1.       DEFINITIONS

         1.1      "Board" means the Board of Directors of the Company.

         1.2      "Change in Control" means an occurrence of a nature with
                  respect to the Company that would be required to be reported
                  in response to Item 6(e) of Schedule 14A of Regulation 14A
                  promulgated under the Exchange Act. Without limiting the
                  inclusiveness of the definition in the preceding sentence, a
                  Change in Control shall be deemed to have occurred as of the
                  first day that any one or more of the following conditions is
                  satisfied:

                  (a)      Any Person is or becomes the Beneficial Owner,
                           directly or indirectly, of securities of the Company
                           representing twenty percent (20%) or more of the
                           combined voting power of the Company's then
                           outstanding securities; or

                  (b)      At any time a majority of the Board of Directors of
                           the Company is comprised of other than Continuing
                           Directors (for purposes of this section, the term
                           Continuing Director means a director who was either
                           (i) first elected or appointed as a director prior to
                           the Effective Date of this Agreement; or (ii)
                           subsequently elected or appointed as a director if
                           such director was nominated or appointed by at least
                           a majority of the then Continuing Directors); or

                  (c)      Any of the following occur:







                           (i)      Any merger or consolidation of the Company,
                                    other than a merger or consolidation in
                                    which the voting securities of the Company
                                    immediately prior to the merger or
                                    consolidation continue to represent (either
                                    by remaining outstanding or being converted
                                    into securities of the surviving entity)
                                    fifty percent (50%) or more of the combined
                                    voting power of the Company or surviving
                                    entity immediately after the merger of
                                    consolidation with another entity;

                           (ii)     Any sale, exchange, lease, mortgage, pledge,
                                    transfer, or other disposition (in a single
                                    transaction or a series of related
                                    transactions) of assets or earning power
                                    aggregating more than fifty percent (50%) of
                                    the assets or earning power of the Company
                                    on a consolidated basis;

                           (iii)    Any liquidation or dissolution of the
                                    Company;

                           (iv)     Any reorganization, reverse stock split, or
                                    recapitalization of the Company which would
                                    result in a Change in Control; or

                           (v)      Any transaction or series of related
                                    transactions having, directly or indirectly,
                                    the same effect as any of the foregoing; or
                                    any agreement, contract, or other
                                    arrangement providing for any of the
                                    foregoing.

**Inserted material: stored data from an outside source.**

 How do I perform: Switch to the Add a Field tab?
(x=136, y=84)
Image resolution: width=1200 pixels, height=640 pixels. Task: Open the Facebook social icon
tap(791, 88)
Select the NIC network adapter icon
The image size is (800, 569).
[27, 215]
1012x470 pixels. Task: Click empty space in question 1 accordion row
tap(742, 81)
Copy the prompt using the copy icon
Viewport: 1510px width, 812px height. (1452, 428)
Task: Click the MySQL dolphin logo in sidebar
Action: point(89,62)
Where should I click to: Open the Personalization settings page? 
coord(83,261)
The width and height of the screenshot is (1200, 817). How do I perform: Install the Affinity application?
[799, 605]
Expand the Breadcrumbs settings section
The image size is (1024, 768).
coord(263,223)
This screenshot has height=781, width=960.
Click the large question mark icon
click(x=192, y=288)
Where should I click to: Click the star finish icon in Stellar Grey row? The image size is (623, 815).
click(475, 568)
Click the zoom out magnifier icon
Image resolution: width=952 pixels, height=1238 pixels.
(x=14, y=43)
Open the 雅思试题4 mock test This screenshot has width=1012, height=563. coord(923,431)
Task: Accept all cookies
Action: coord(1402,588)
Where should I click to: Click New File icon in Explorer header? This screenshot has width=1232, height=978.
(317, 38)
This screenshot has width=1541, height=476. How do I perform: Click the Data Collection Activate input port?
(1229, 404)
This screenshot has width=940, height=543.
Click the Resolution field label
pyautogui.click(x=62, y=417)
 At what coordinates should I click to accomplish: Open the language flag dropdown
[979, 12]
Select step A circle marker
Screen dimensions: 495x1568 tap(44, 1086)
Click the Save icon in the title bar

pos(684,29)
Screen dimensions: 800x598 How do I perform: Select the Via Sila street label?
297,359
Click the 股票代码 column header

         1.3      "Committee" means the Committee appointed by the Board to
                  administer the Plan.

         1.4      "Common Stock" means the common stock of the Company.

         1.5      "Company" means Universal Forest Products, Inc., a Michigan
                  corporation, its successors and assigns.

         1.6      "Effective Date of this Agreement" means April 17, 2002.

         1.7      "Plan" means the Universal Forest Products, Inc. Long-Term
                  Incentive Plan.

         1.8      "Shares" means the shares of Common Stock awarded, issued and
delivered to Employee under this Agreement. If, as a result of a stock split,
stock dividend, combination of stock, or any other change or exchange of
securities, by reclassification, reorganization, recapitalization or otherwise,
the Shares shall be increased or decreased, or changed into or exchanged for a
different number or kind of shares of stock or other securities of the Company
or another corporation, the term "Shares" shall mean and include the shares of
stock or other securities issued with respect to the Shares.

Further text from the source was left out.